:: EXCERPTED RECORDS ::
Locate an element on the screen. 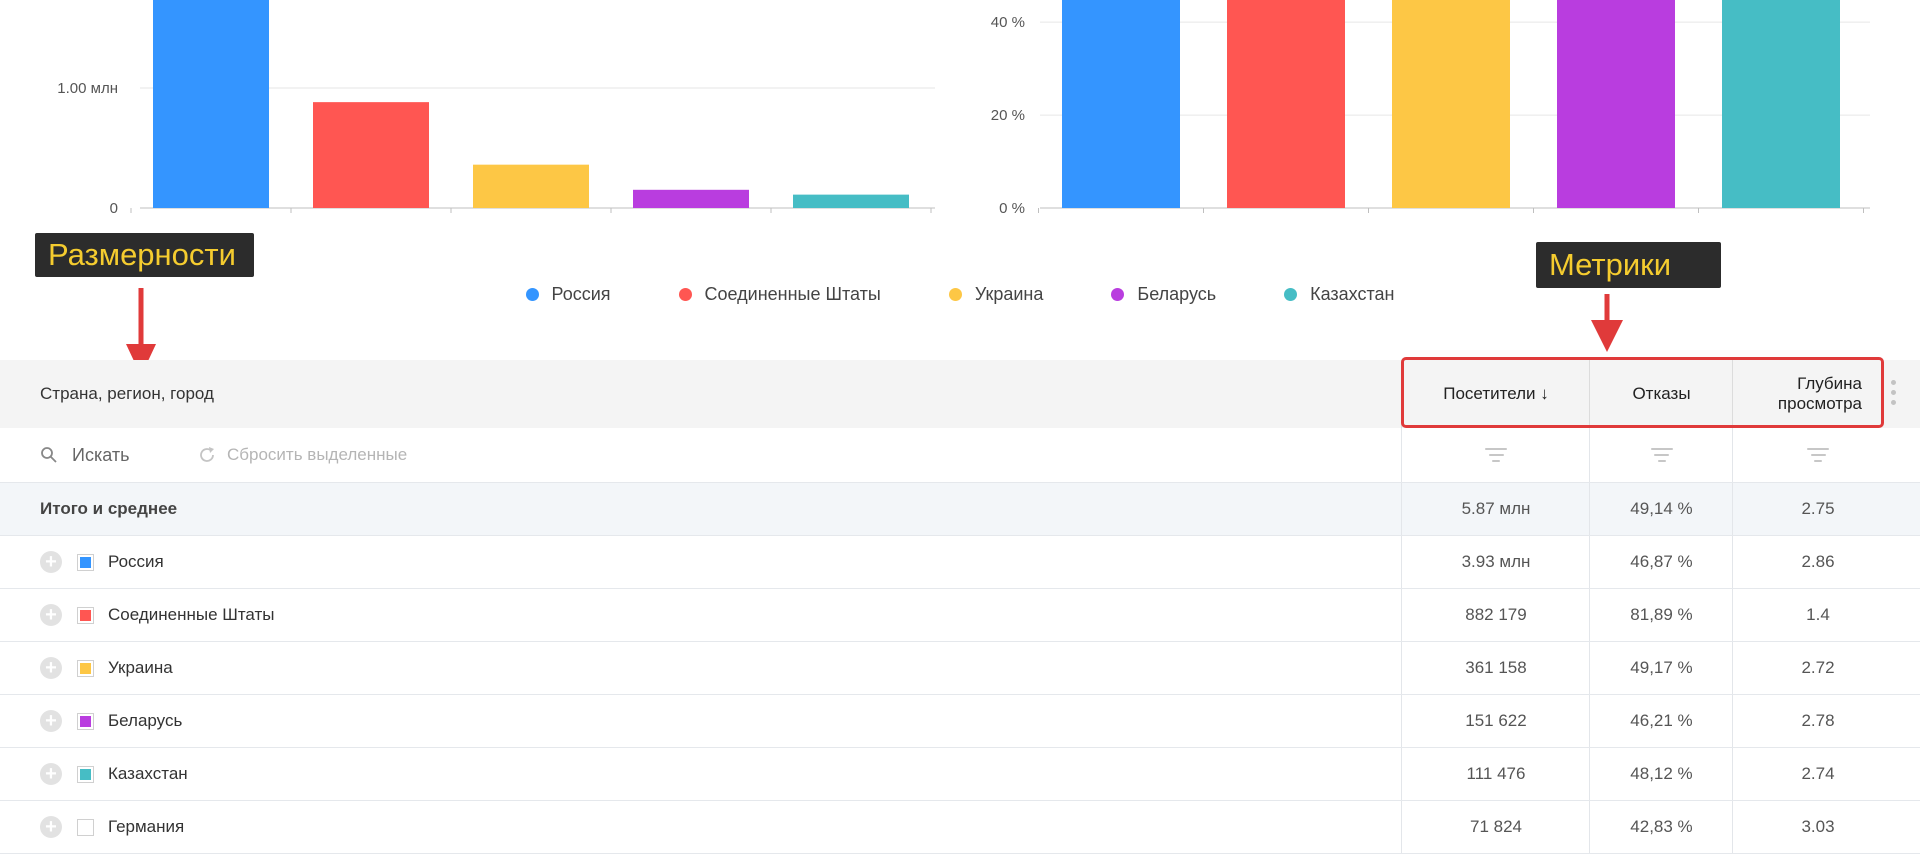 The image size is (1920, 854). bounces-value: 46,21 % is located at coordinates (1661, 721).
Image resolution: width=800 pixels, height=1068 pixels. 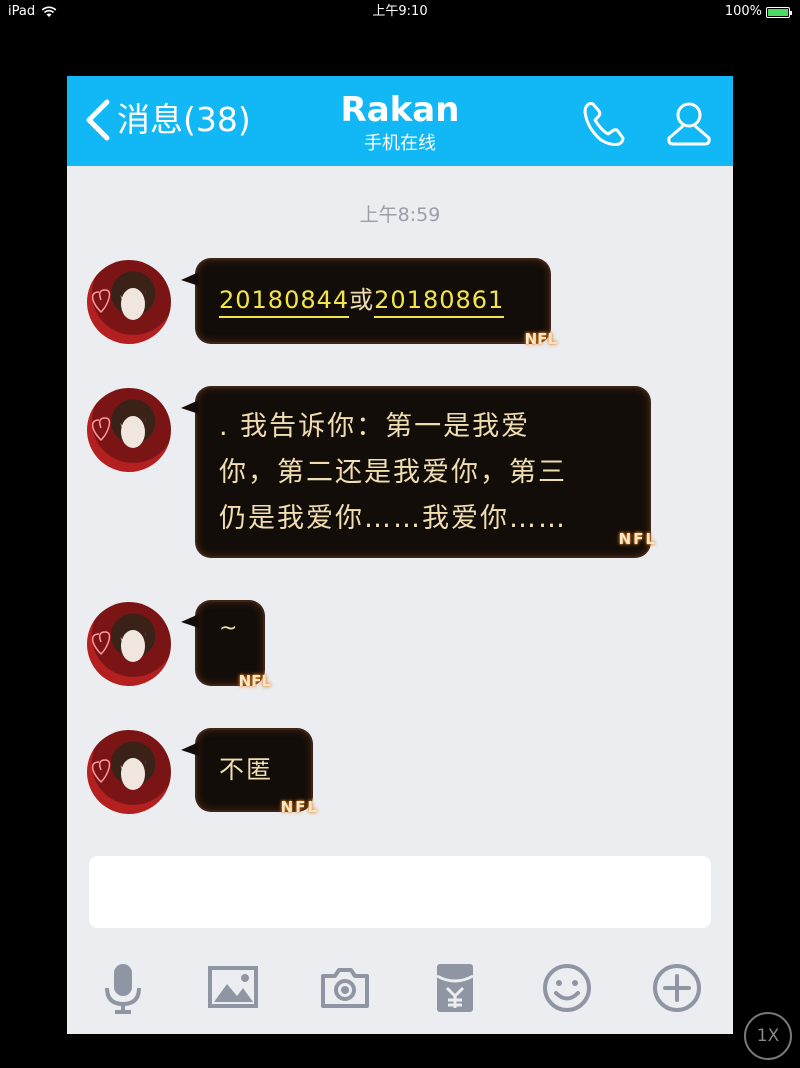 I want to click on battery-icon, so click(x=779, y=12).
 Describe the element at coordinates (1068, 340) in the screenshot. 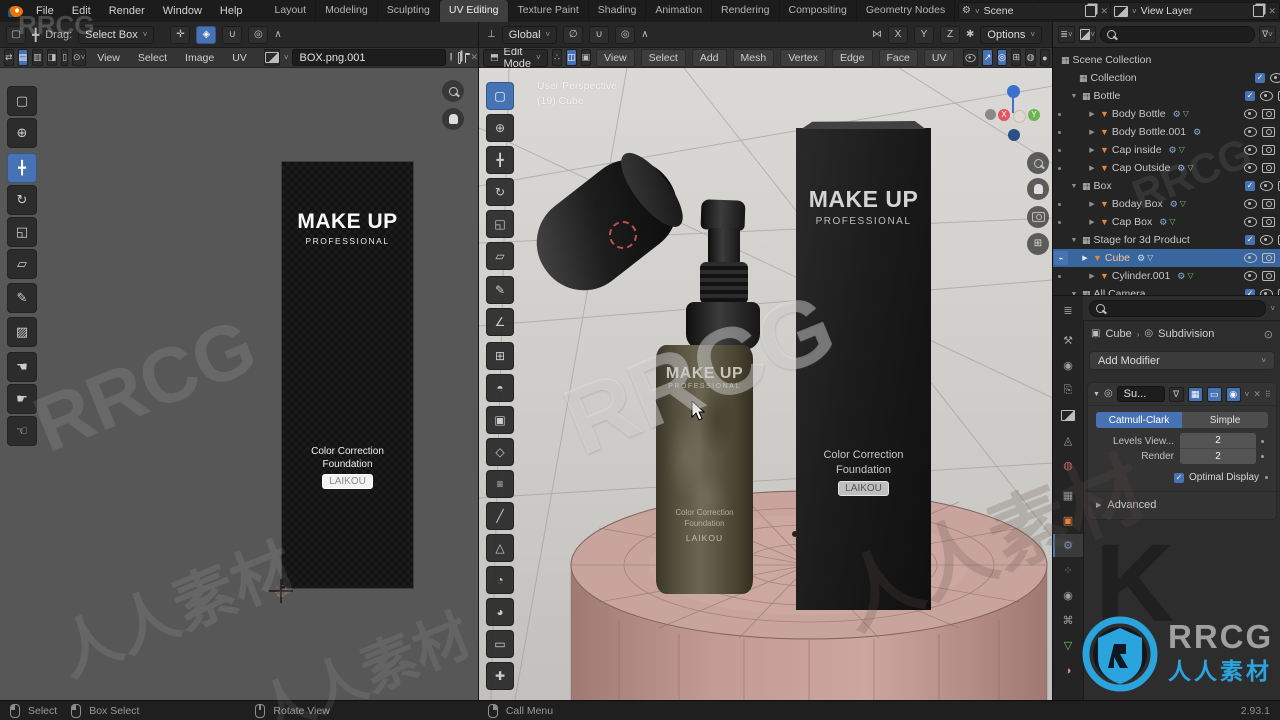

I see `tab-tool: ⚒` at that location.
:::
:: EXCERPTED RECORDS ::
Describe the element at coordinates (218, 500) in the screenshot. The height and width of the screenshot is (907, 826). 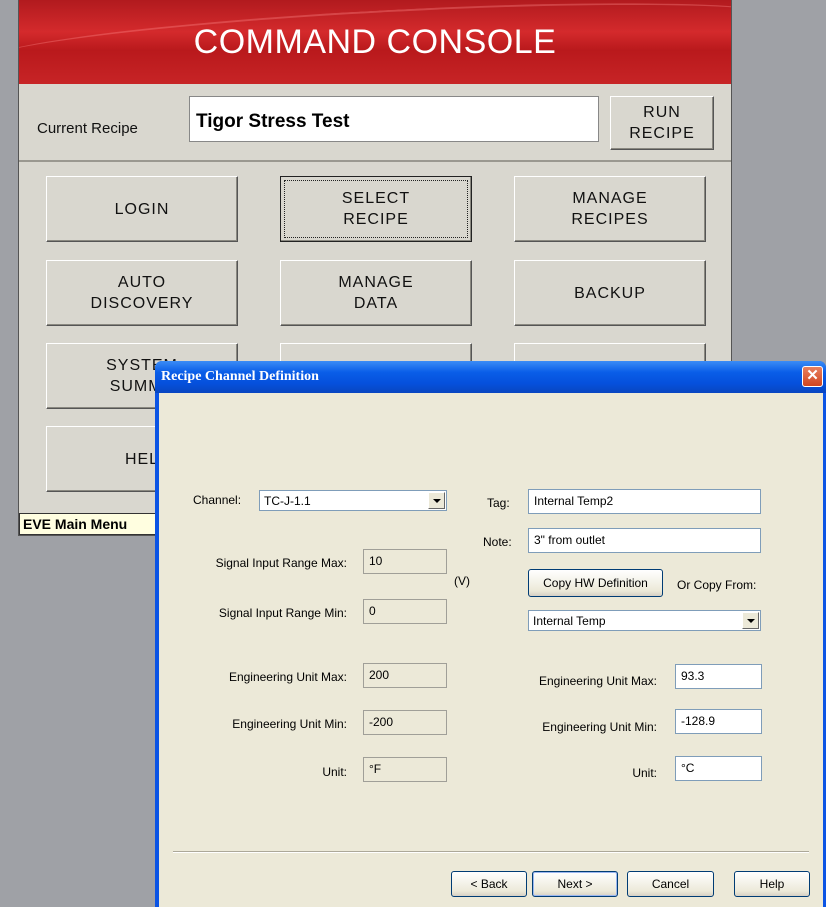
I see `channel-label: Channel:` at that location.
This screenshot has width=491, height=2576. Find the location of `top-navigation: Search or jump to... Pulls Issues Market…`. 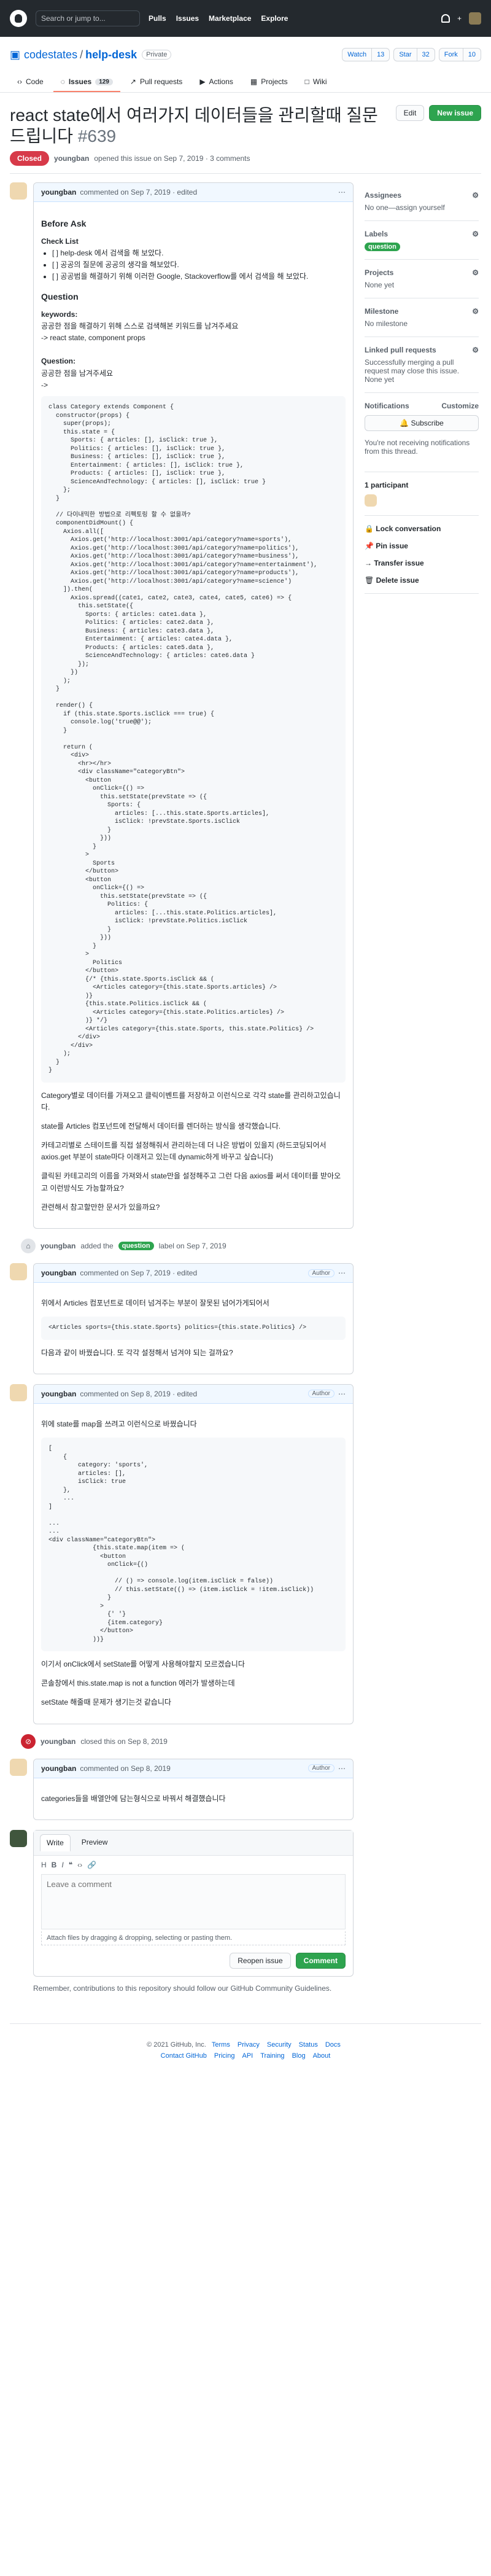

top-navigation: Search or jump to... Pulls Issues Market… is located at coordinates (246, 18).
:::
:: EXCERPTED RECORDS ::
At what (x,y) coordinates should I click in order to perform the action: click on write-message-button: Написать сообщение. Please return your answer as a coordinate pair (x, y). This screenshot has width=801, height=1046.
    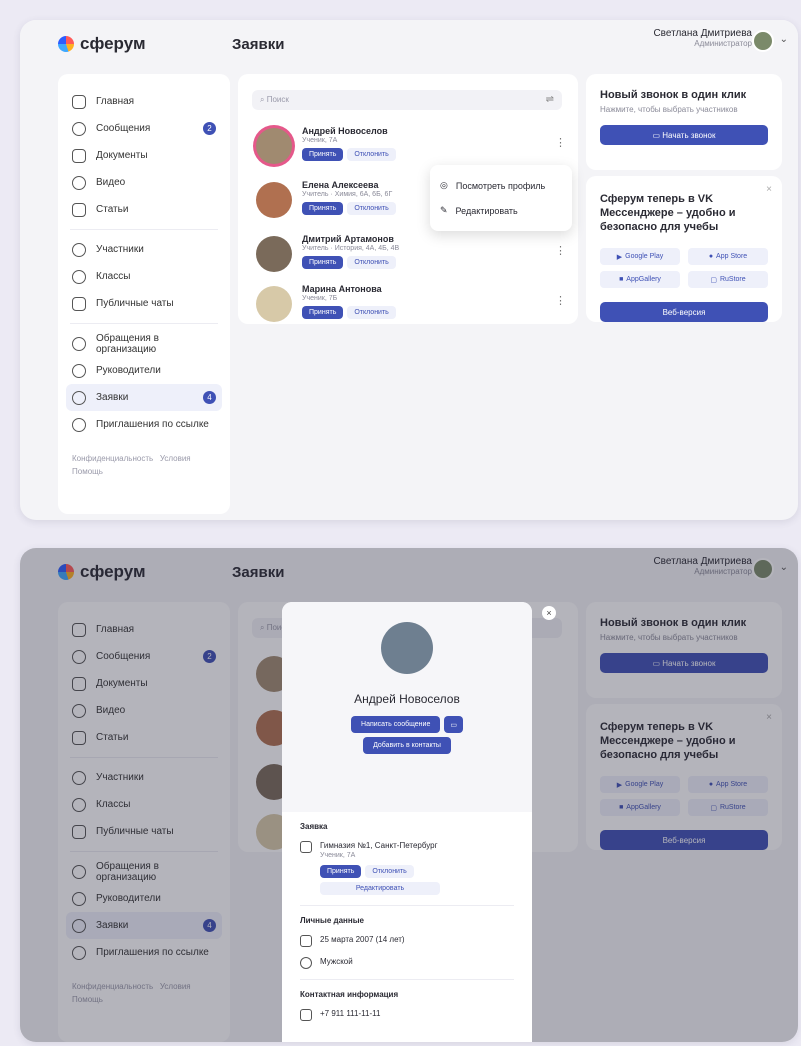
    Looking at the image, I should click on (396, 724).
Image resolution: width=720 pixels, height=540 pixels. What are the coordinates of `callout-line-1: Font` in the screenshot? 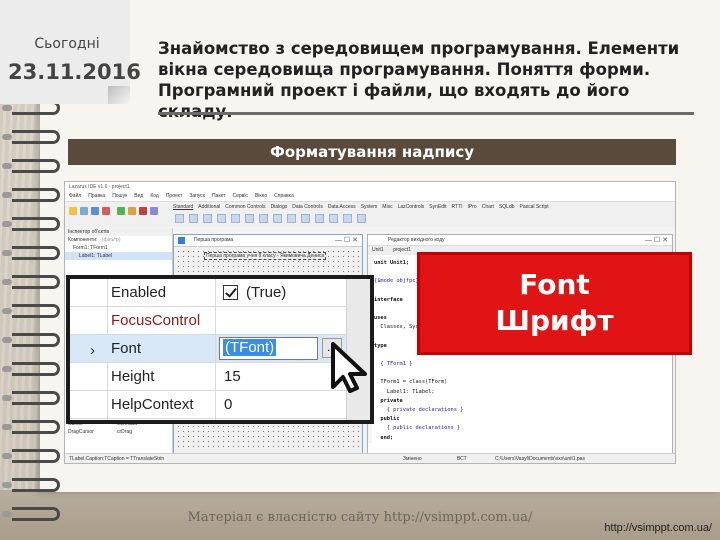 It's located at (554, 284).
:::
TASK TO COMPLETE: Edit everything from the line containing "This screenshot has width=491, height=2576." down to the line containing "top-navigation: Search or jump to... Pulls Issues Market… is", changing "Find the location of" to "Locate" and keeping the rest the same. Omit the pictures from your answer.

OUTPUT FOR THIS EXERCISE:
This screenshot has width=491, height=2576. Locate `top-navigation: Search or jump to... Pulls Issues Market…`. 

top-navigation: Search or jump to... Pulls Issues Market… is located at coordinates (246, 18).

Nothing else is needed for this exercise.